Celebrating my daughter’s life and confronting her death through photography and a camera lens

“Nothing prepares you for becoming a father. There is no rule book. You just hope that you will learn as you go along and do a good job. Of course I had my camera with me always and I took the first picture of Becs, even before her mother had seen her. I remember being terrified when they handed her over to me. I was afraid because I had never held a baby before and didn’t know how to hold a baby. That was the start of the most beautiful 15 year life and journey with my girl, Rebecca.”

Throughout his career, Darrin Zammit Lupi has won a number of photography awards. The last one, which is among the most prestigious, was after Rebecca’s death, the Yannis Behrakis International Photojournalism Award for 2021. The closeness between father and daughter is clearly intertwined within his photography. Darrin says he took thousands of photos of her but made it a point that the photos did not replace his own time spent with her. He wanted to enjoy her. He followed her closely even her love of dance.
The work of a photographer-journalist requires long hours, sometimes away from home. How did he live this reality as a father?

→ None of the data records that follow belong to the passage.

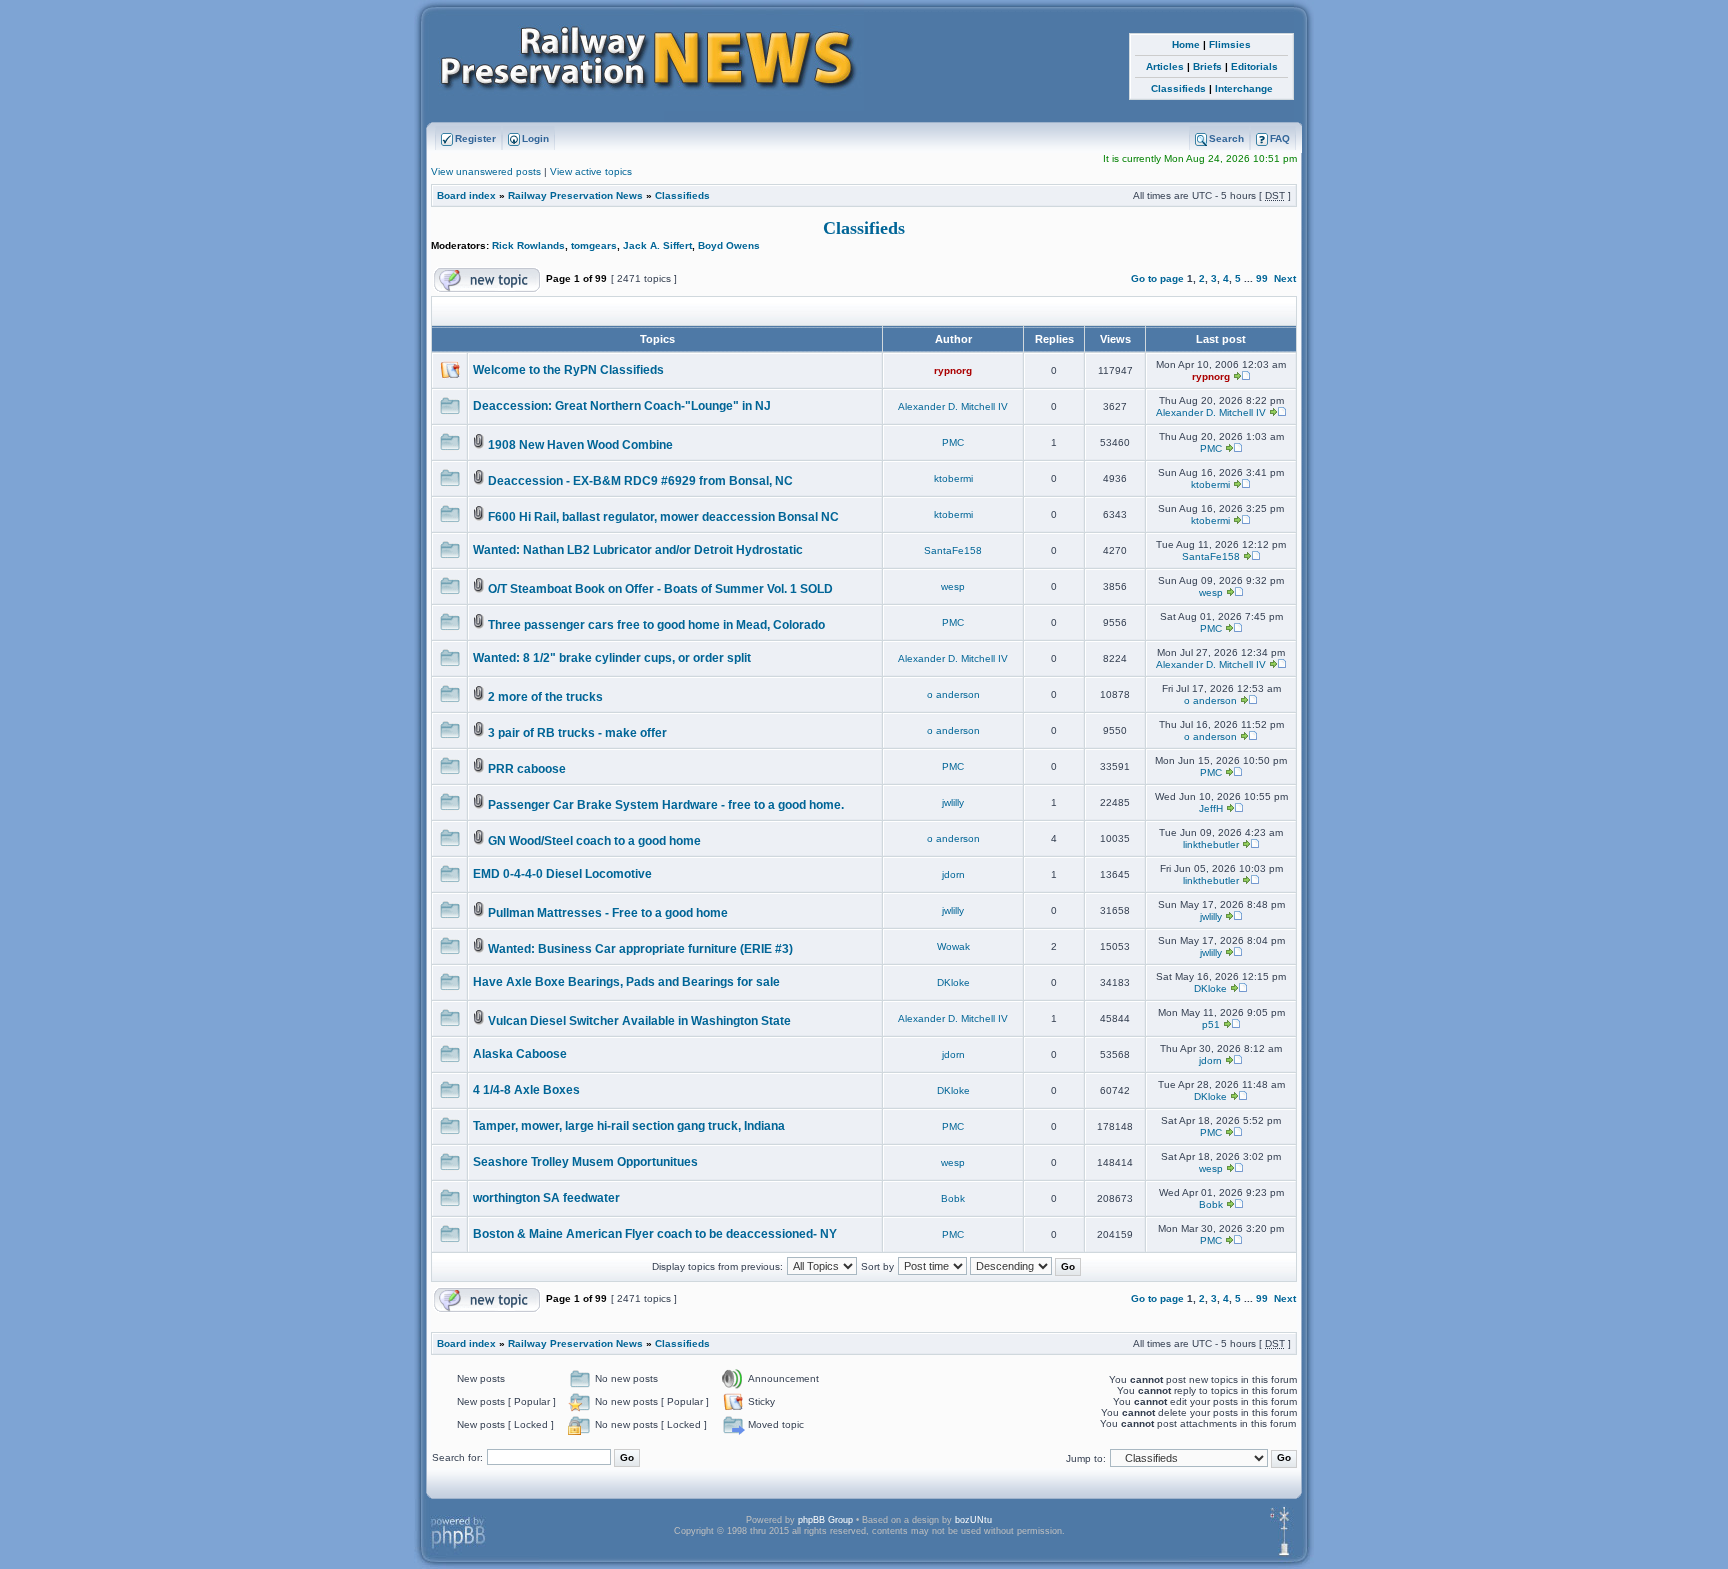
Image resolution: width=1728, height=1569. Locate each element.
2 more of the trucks (545, 697)
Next (1285, 278)
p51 (1211, 1024)
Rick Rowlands (528, 245)
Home (1186, 44)
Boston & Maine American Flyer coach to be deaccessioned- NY (655, 1234)
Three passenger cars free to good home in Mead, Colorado (656, 625)
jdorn (953, 874)
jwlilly (953, 802)
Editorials (1254, 66)
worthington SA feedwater (546, 1198)
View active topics (591, 171)
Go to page (1157, 278)
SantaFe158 (953, 550)
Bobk (953, 1198)
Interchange (1244, 88)
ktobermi (953, 478)
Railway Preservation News (575, 195)
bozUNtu (973, 1520)
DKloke (953, 982)
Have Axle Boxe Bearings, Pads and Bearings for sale (626, 982)
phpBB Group (825, 1520)
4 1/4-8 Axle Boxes (526, 1090)
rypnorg (953, 370)
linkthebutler (1211, 844)
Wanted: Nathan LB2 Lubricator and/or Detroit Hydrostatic (638, 550)
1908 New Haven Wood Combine (580, 445)
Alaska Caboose (520, 1054)
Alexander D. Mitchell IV (953, 406)
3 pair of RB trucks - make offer (577, 733)
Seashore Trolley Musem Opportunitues (585, 1162)
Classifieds (1178, 88)
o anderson (953, 694)
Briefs (1207, 66)
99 (1262, 278)
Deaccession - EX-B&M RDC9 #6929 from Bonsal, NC (640, 481)
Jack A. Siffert (657, 245)
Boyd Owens (729, 245)
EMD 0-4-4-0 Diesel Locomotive (562, 874)
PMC (953, 442)
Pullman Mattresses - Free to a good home (608, 913)
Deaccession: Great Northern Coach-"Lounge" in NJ (622, 406)
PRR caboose (527, 769)
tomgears (594, 245)
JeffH (1211, 808)
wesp (953, 586)
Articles (1165, 66)
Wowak (953, 946)
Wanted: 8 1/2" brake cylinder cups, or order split (612, 658)
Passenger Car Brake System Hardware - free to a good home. (666, 805)
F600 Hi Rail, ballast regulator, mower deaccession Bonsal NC (663, 517)
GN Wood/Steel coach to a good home (594, 841)
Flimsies (1230, 44)
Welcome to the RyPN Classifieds (568, 370)
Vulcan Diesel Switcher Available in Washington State (639, 1021)
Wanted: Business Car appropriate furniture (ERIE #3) (640, 949)
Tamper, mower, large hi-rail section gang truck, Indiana (629, 1126)
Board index (466, 195)
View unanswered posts (486, 171)
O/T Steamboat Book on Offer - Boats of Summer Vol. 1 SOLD (660, 589)
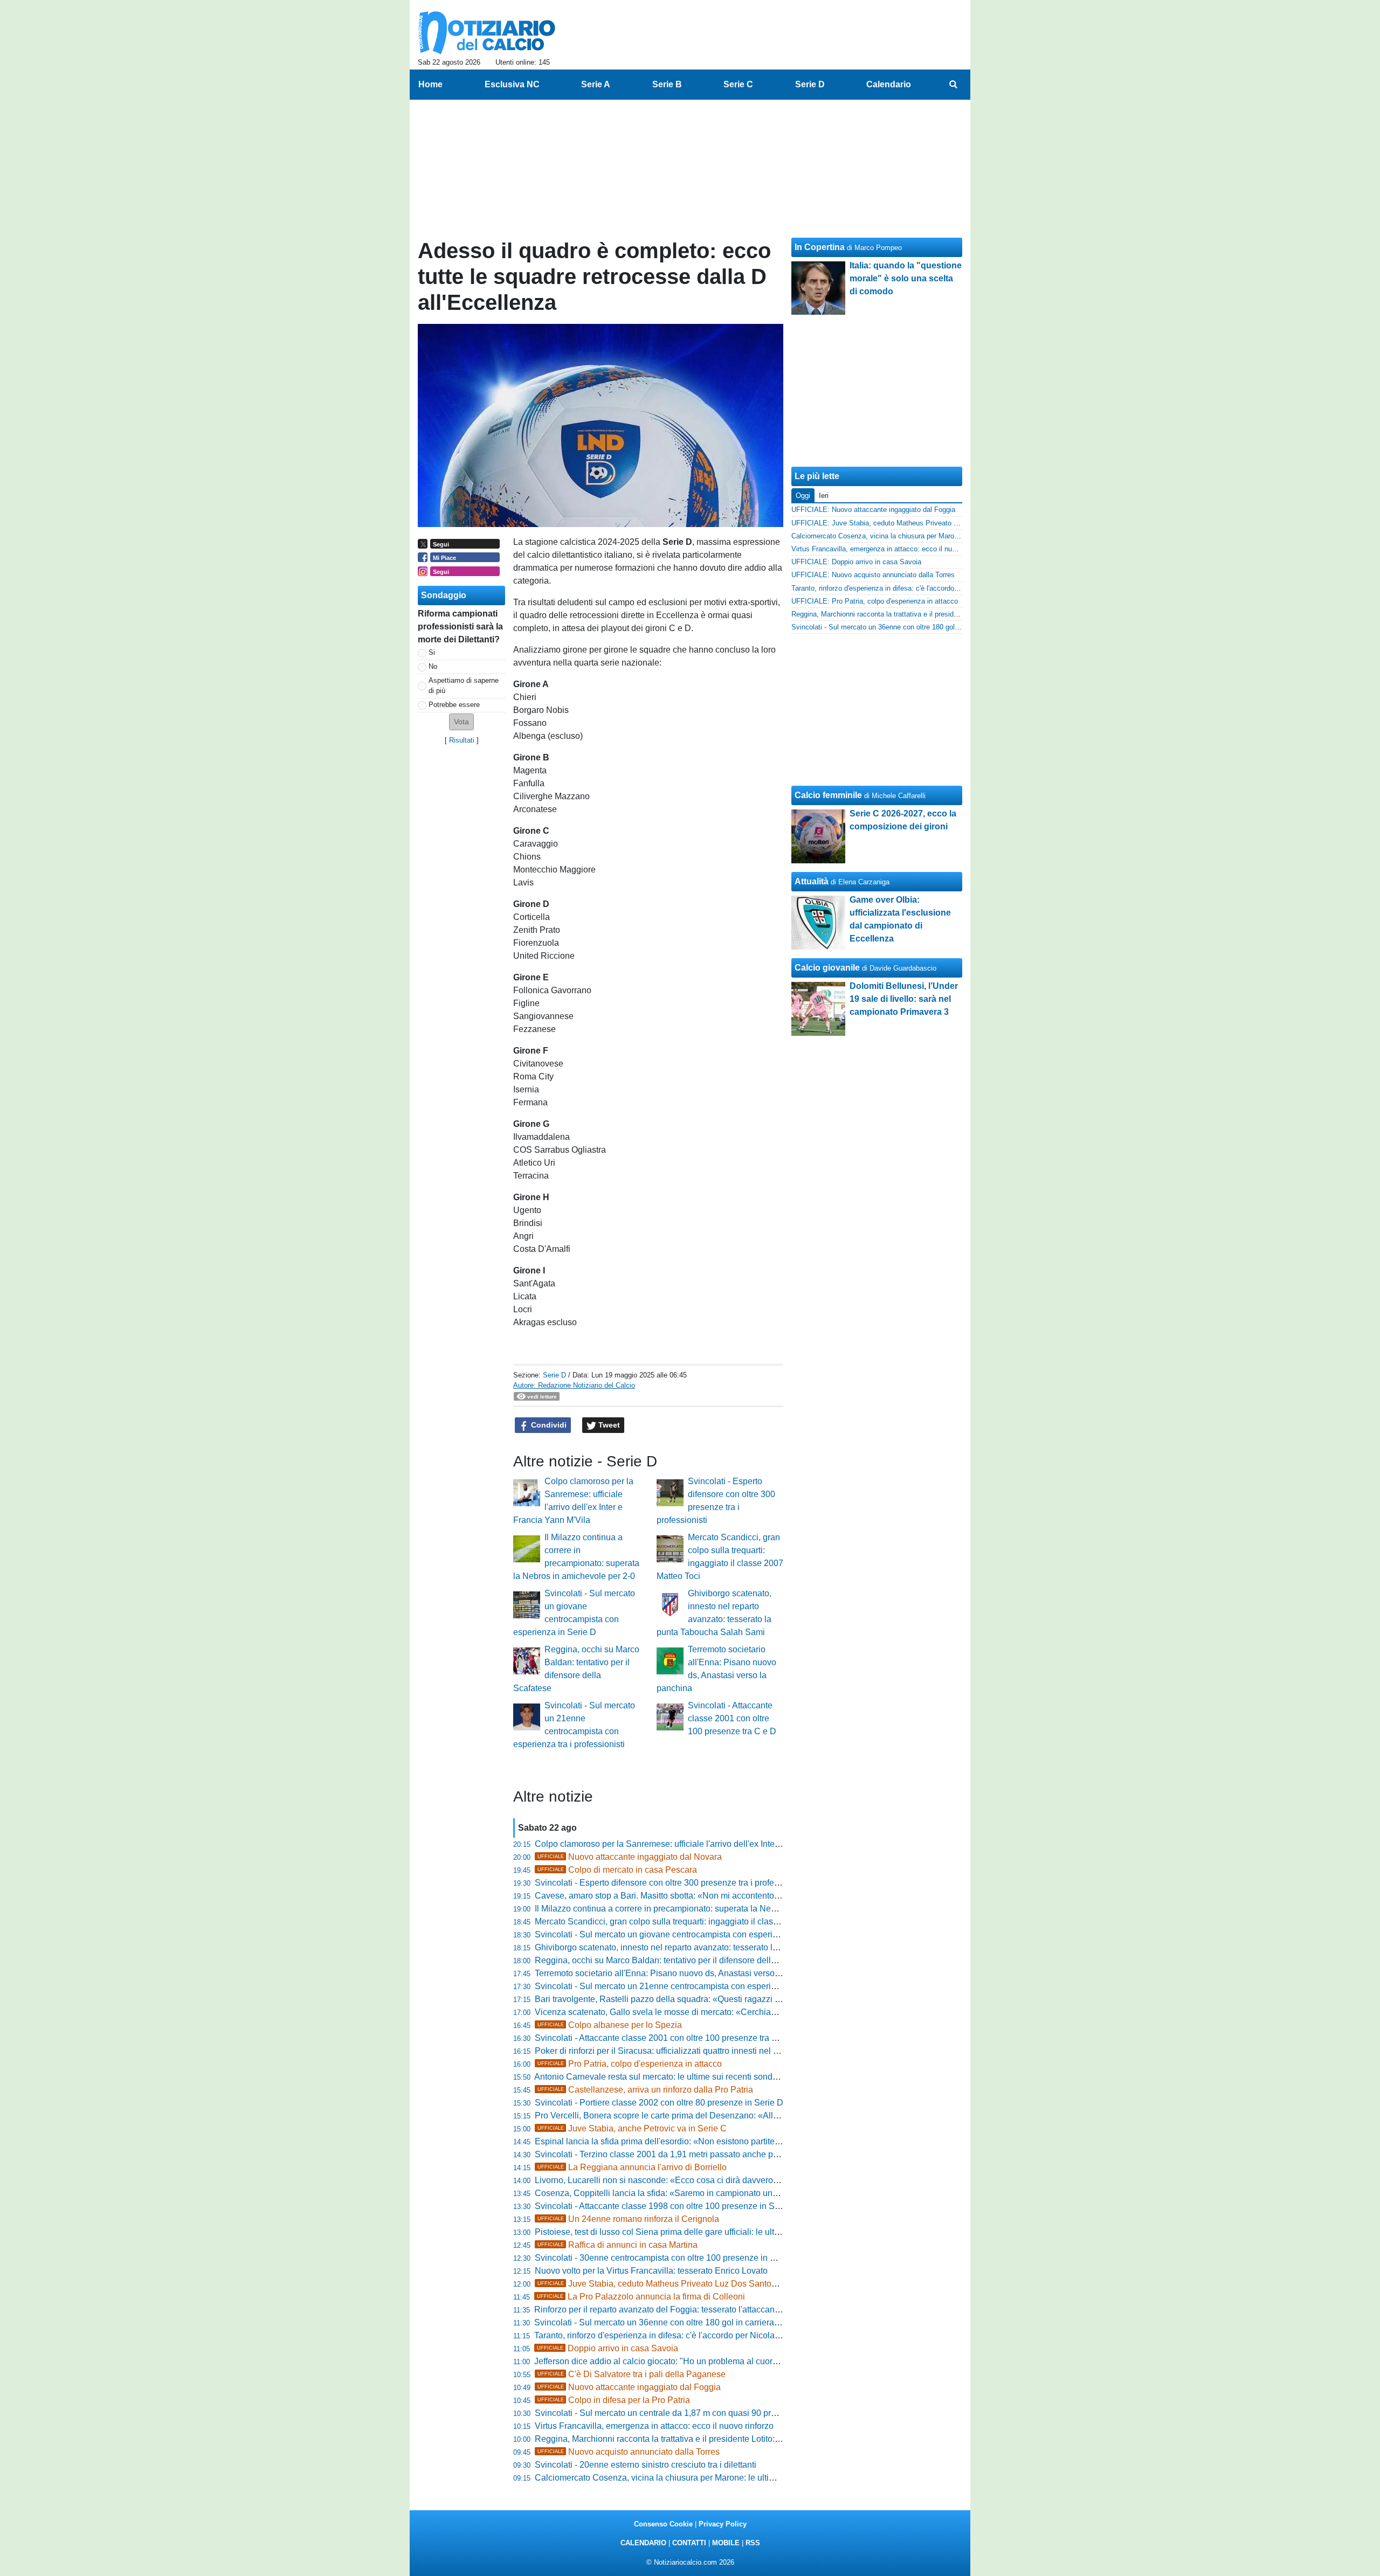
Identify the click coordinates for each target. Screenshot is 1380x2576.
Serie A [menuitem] (595, 84)
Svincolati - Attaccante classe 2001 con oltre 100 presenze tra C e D (732, 1718)
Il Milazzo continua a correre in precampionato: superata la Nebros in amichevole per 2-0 (703, 1908)
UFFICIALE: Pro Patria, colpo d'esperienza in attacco (874, 601)
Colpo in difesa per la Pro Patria (613, 2400)
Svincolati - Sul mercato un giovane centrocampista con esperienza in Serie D (683, 1934)
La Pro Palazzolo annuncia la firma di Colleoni (641, 2296)
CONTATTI (689, 2543)
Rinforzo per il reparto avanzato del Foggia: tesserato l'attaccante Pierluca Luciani (690, 2309)
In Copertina (820, 247)
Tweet (608, 1425)
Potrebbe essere (454, 705)
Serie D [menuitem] (810, 84)
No (433, 666)
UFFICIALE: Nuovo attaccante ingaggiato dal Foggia (873, 509)
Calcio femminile (828, 795)
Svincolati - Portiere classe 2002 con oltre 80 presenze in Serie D (659, 2102)
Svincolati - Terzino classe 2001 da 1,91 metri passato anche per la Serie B (677, 2154)
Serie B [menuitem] (667, 84)
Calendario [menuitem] (888, 84)
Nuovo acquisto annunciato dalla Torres (628, 2451)
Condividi (548, 1425)
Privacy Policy (723, 2524)
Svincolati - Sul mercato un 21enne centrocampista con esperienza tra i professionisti (697, 1986)
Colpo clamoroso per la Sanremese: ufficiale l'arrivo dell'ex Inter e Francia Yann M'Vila (699, 1843)
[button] (461, 722)
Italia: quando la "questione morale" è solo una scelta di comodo (906, 278)
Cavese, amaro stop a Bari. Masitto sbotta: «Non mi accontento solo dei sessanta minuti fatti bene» (722, 1895)
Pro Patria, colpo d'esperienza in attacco (629, 2063)
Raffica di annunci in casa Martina (617, 2244)
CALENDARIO (643, 2543)
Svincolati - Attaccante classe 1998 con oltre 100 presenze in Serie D (666, 2206)
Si (432, 652)
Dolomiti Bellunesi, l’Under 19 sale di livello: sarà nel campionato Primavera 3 (904, 998)
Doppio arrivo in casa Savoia (607, 2348)
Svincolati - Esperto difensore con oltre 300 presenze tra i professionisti (670, 1882)
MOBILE (726, 2543)
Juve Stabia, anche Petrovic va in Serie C (632, 2128)
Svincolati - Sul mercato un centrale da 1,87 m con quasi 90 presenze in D (676, 2413)
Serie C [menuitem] (738, 84)
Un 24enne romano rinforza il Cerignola (628, 2219)
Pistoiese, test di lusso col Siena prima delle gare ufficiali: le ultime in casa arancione (696, 2231)
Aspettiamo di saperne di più (464, 685)
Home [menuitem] (430, 84)
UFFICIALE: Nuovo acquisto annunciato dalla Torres (873, 575)
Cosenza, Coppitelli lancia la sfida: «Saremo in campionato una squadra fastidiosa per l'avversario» (725, 2193)
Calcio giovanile (827, 967)
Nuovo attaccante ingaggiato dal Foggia (629, 2387)
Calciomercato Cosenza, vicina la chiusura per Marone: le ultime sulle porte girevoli (694, 2477)
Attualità (812, 881)
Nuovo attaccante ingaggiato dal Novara (629, 1856)
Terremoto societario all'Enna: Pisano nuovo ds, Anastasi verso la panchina (678, 1973)
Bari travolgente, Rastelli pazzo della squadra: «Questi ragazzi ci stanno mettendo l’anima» (708, 1999)
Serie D (554, 1375)
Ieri (824, 495)
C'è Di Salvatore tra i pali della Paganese (631, 2374)
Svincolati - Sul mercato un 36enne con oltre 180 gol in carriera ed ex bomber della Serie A (707, 2322)
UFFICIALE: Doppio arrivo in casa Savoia (856, 562)
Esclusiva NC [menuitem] (512, 84)
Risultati (461, 740)
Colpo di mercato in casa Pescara (617, 1869)
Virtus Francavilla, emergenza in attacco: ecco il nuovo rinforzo (654, 2425)
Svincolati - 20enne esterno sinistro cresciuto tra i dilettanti (645, 2464)
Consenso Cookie (663, 2524)
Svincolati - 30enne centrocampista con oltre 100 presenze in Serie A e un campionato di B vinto (718, 2257)
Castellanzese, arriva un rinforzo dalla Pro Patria (645, 2089)
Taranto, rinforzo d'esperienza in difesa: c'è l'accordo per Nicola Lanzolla (672, 2335)
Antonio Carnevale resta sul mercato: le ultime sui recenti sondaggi (661, 2076)
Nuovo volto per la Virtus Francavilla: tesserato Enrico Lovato (651, 2270)
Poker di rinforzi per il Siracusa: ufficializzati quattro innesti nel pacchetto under (684, 2050)
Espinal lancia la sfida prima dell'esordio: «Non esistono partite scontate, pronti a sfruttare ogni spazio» (730, 2141)
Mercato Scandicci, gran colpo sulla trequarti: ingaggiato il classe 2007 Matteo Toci (692, 1921)
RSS (753, 2543)
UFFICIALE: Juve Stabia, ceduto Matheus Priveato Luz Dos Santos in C (904, 523)
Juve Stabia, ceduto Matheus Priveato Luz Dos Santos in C (665, 2283)
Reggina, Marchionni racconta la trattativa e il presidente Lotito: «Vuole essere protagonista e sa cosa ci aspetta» (749, 2438)
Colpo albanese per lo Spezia (609, 2025)
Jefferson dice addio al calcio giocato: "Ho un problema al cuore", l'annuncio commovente (704, 2361)
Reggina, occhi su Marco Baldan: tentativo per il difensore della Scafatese (675, 1960)
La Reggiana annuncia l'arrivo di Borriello (632, 2167)
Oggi (803, 495)
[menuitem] (953, 84)
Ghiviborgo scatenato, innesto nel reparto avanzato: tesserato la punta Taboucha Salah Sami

“I was always there for the things that were very important to her growing up, like school concerts. I used to make sure to take vacation leave so that work wouldn’t interfere with that.”

He mentions that once he was not in Malta on his birthday. Four months later, he found out that his daughter did not like it. He was showing Archbishop Charles Scicluna a collection of photographs in an exhibition he uploaded and pointed out a particular photograph he had taken on a rescue mission of several immigrants.

“I told him that this was one of my best birthdays because I had spent it helping save people. And behind us Becca burst into tears and we couldn’t understand why and I remember Archbishop Scicluna went up to her, hugged her and started asking her what happened. “She said she was annoyed that it was the best birthday for me, when I didn’t spend it with her. As you can see this episode still has an effect on me to this day.”

About six months after learning that Rebecca had bone cancer, a pandemic broke out … and Darrin and Marisa spent all their time at the hospital and they had to decide which one would stay with her. They had to split up at a time when they needed each other the most.

“One day we were informed that from that night we would have to choose. I remember I was working and I left my assignment and went to the hospital and spent as much time as I could with her. Marisa ran home to pack her things for a long time. That evening I left and didn’t see my daughter again for 7 or 8 weeks. ”

From London, Reuters editors suggested Darrin use photography to document what his daughter was going through, primarily her suffering.

“For me documenting all of this was very hard especially towards the end seeing her go through all that suffering. There were times where I didn’t take photos. I couldn’t. And there were times that I specifically didn’t want to. She understood my need to keep taking photos. There was only one time she told said “Dad please don’t take a photo now. It has always been very important for me to take photos in a way that observes her dignity. ”

Darrin told us that he still hoped Rebecca would recover, so much so that he was planning their next holiday together.

“I was still planning all this in my mind while my wife was planning her funeral because she knew there was no hope. It was only about 5 weeks before she died that I asked how much time was left. I was told she had 4 to 6 weeks left. It was the end of the world. Time was torture. 5 months and a whole life ahead of me. There is no saying how long that will be. ”

At the age of 15, Rebecca passed away on January 3. The photo her father chose to post on Facebook to announce the news that their daughter had died was taken a few years ago at Mellieha bay. It shows Rebecca jumping and free. He told us that he chose this photo with the words ‘fly high angel’ because it showed the beauty of her face and really looks like she is flying. Darrin wants Rebecca to be remembered for her resilience.

“She never despaired even when things were at their worst. And she certainly cried, but she kept fighting and hoping against all hope.”